A Summer Place (1959)

A Summer Place (1959)

Taglines: The inn… The guests… The sensations of the frankest story ever filmed.

A Summer Place movie storyline. The Hunter family has long owned a mansion on Pine Island, a summer resort located off the Maine coast. Bart Hunter’s now deceased father was able to open the mansion for free when Bart was younger, but current owner Bart, a drunkard and weak man, must now live there year round for financial survival with his wife Sylvia and their late teen-aged son Johnny, the family which is barely able to eke out a living with the mansion now as a year-round inn which is in an extreme state of disrepair.

Bart and Sylvia are in a quietly unhappy marriage due largely to Bart’s drinking. The Buffalo-based Jorgensons – husband Ken Jorgenson, his wife Helen Jorgenson and their late teen-aged daughter Molly Jorgenson – have rented rooms at the inn for the summer, while Ken looks for a summer house on the island. Ken lived on the island twenty years ago, he actually a working class lifeguard for Bart’s father at that time.

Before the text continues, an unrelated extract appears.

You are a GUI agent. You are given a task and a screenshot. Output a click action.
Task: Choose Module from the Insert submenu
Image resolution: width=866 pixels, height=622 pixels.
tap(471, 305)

Ken is now a self-made millionaire as a research scientist, who had never been back to the island until now. Ken and Helen too are in an unsatisfying marriage, Helen, a shrew and prude, who seems to hate and mistrust anything and everything, including her husband and daughter. Helen only seems concerned with public perception that their lives are perfect.

A Summer Place (1959)

Upon first meeting, Johnny and Molly fall in love. Meanwhile, Ken and Sylvia rekindle a romance from twenty years earlier, they uncertain if Bart knew at the time of their relationship, which did not last because of the differences in their social background. The two romances have a rocky road to potential happiness. Helen does not trust either Johnny or Molly to be morally proper.

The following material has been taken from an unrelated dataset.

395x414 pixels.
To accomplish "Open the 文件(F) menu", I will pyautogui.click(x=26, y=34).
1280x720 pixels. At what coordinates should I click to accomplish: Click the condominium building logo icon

Ken and Sylvia know that their respective spouses will never consent to divorce, and if they do will do whatever they can so that they will never get to see their children again. And despite knowing that their respective parents are unhappy in their marriages, Johnny and Molly do not approve of a liaison between his mother and her father.

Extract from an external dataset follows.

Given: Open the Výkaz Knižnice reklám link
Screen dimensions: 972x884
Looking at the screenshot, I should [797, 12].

Regardless, Ken and Sylvia want to provide their children with as much love and guidance as possible, including encouraging them to follow their hearts while not getting into trouble, a message which may not be heard if only because of Johnny and Molly believing that what they are doing is disgusting, and because of Johnny and Molly’s own raging hormones.

A Summer Place is a 1959 American romantic drama film based on Sloan Wilson’s 1958 novel of the same name, about teenaged lovers from different social classes who get back together 20 years later, and then must deal with the passionate love affair of their own teenaged children by previous marriages. Delmer Daves directed the movie, which stars Richard Egan and Dorothy McGuire as the middle-aged lovers, and Sandra Dee and Troy Donahue as their respective children. The film contains a memorable instrumental theme composed by Max Steiner, which spent nine weeks at number one on the Billboard Hot 100 singles chart in 1960.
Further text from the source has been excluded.